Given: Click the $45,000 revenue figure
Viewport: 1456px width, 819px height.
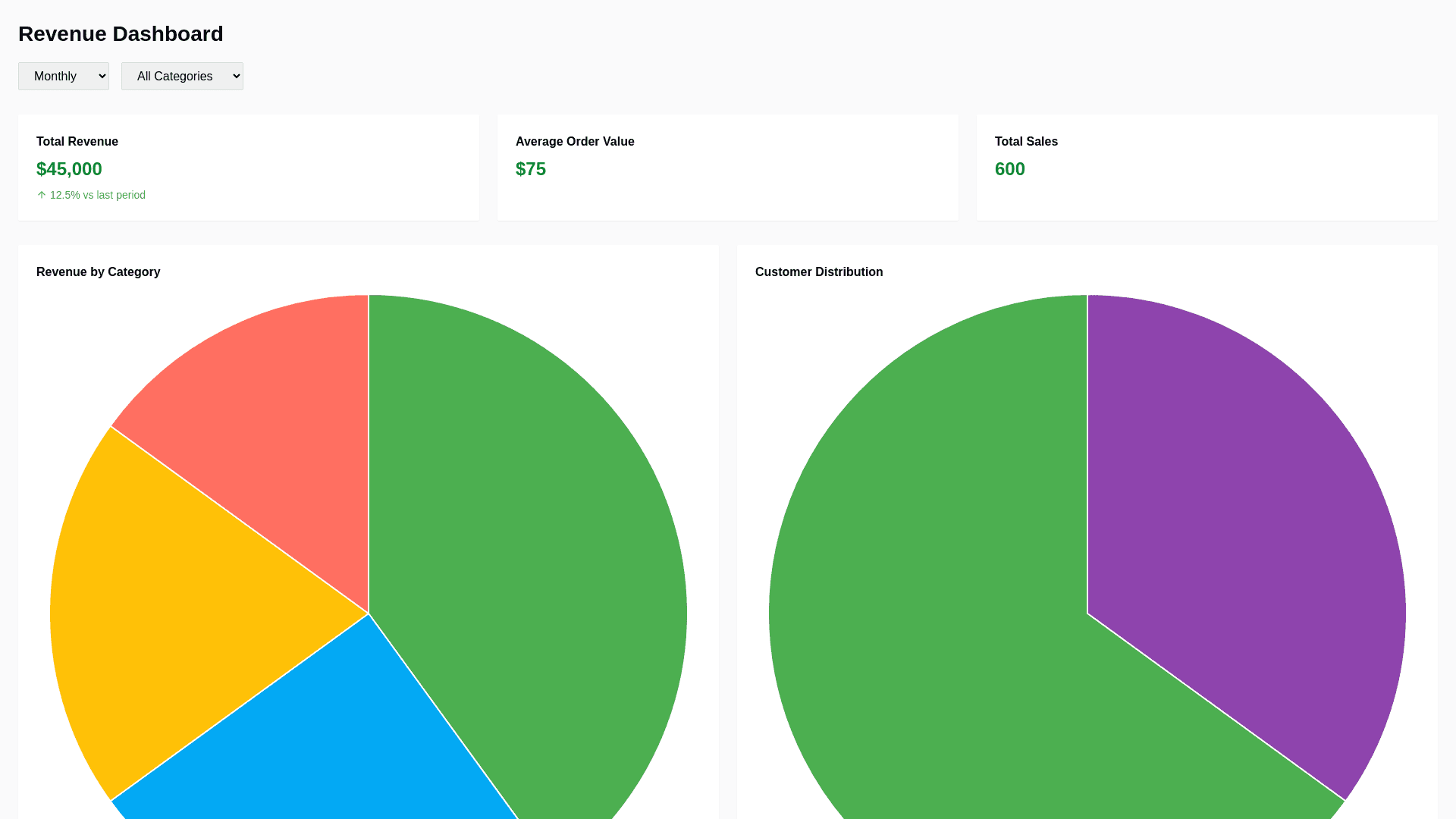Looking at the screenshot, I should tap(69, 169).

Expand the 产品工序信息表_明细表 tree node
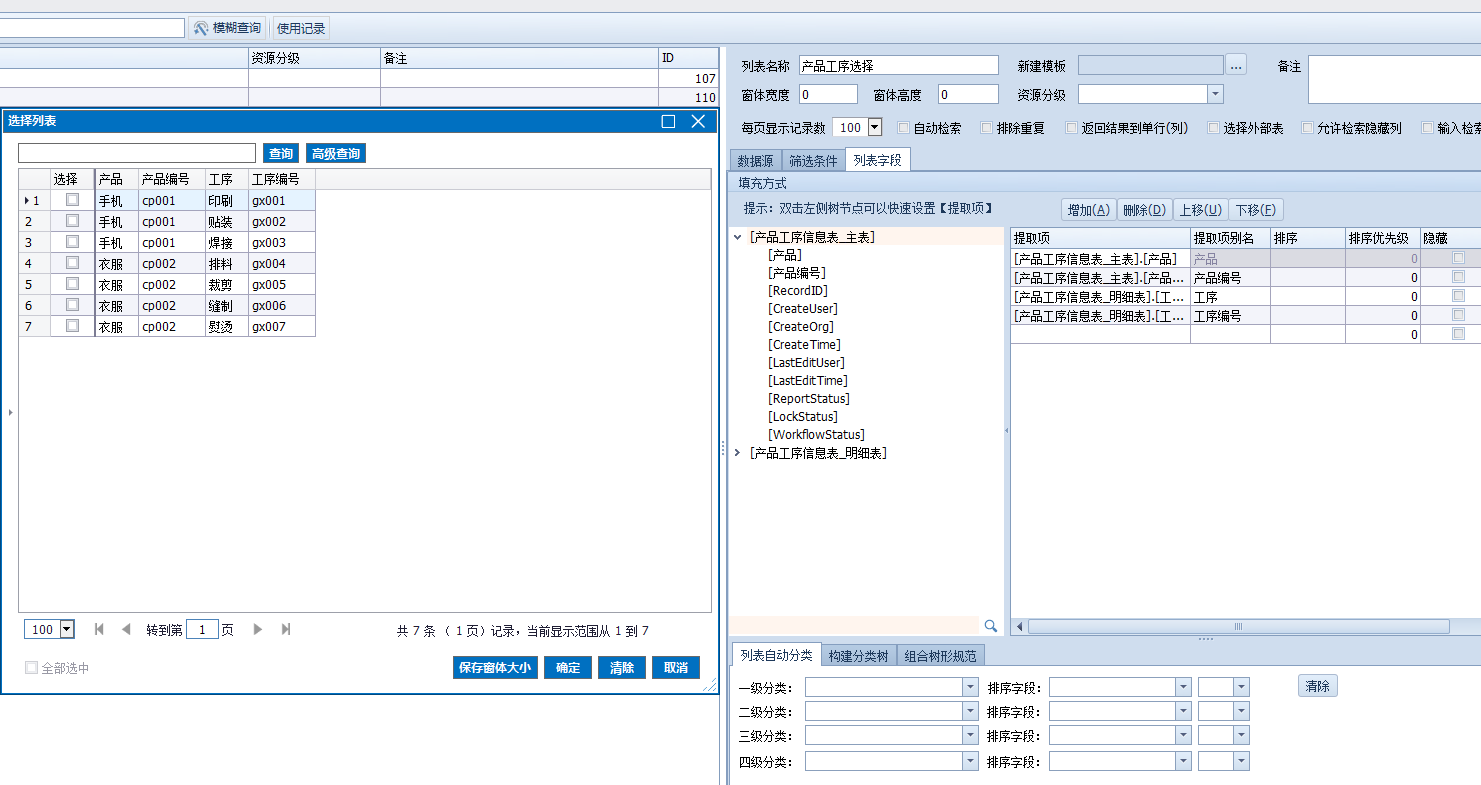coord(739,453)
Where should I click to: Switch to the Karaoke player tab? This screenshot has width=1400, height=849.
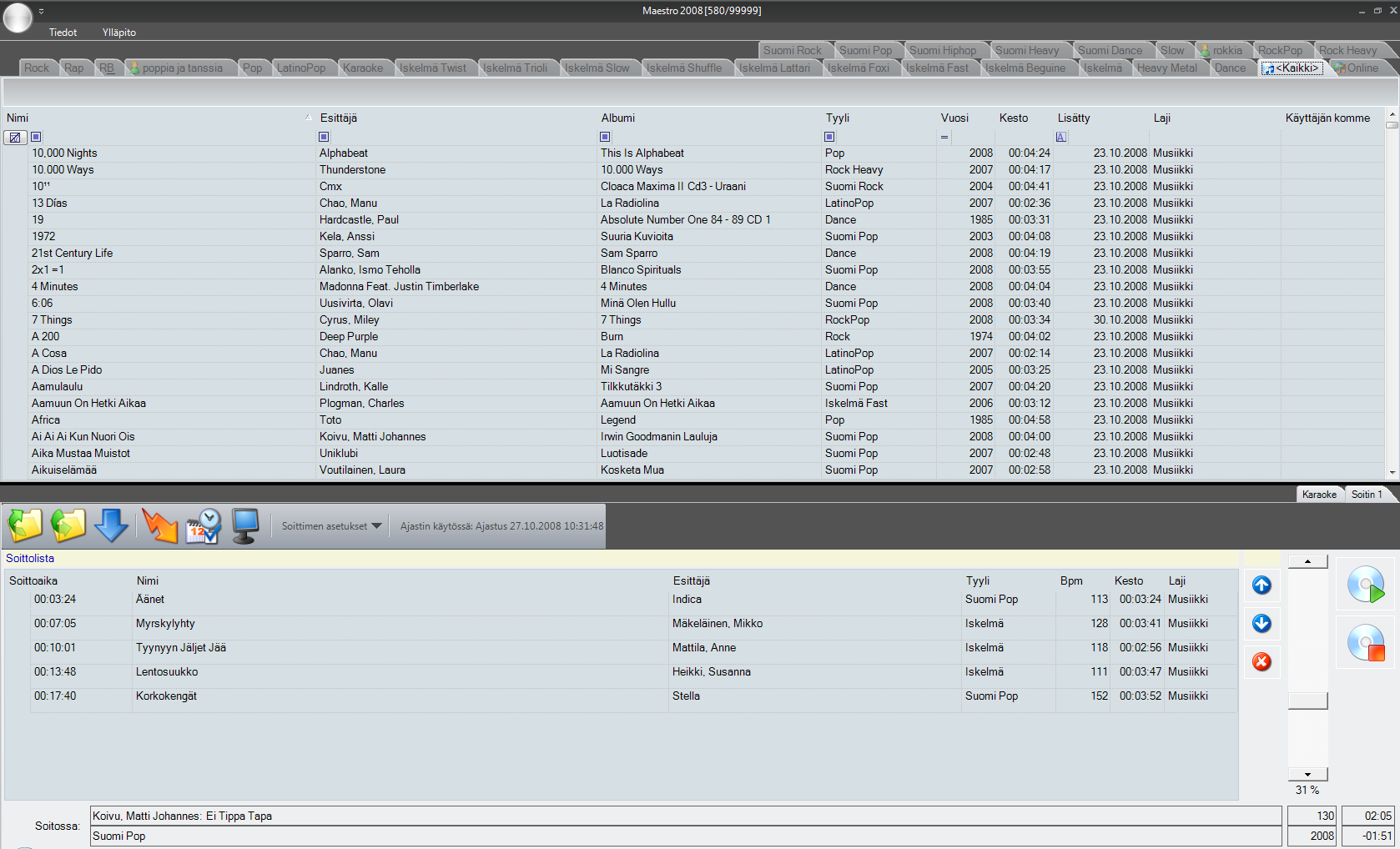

============================================================

Output the lines of the entries above as a Markdown table with the columns Row and Line. Give each non-blank line a row number, skip blank lines, and leave out the pictures.

**WRITTEN SOLUTION:**
| Row | Line |
|---|---|
| 1 | Given: Click the $45,000 revenue figure |
| 2 | Viewport: 1456px width, 819px height. |
| 3 | Looking at the screenshot, I should tap(69, 169). |
| 4 | Expand the 产品工序信息表_明细表 tree node |
| 5 | coord(739,453) |
| 6 | Where should I click to: Switch to the Karaoke player tab? This screenshot has width=1400, height=849. |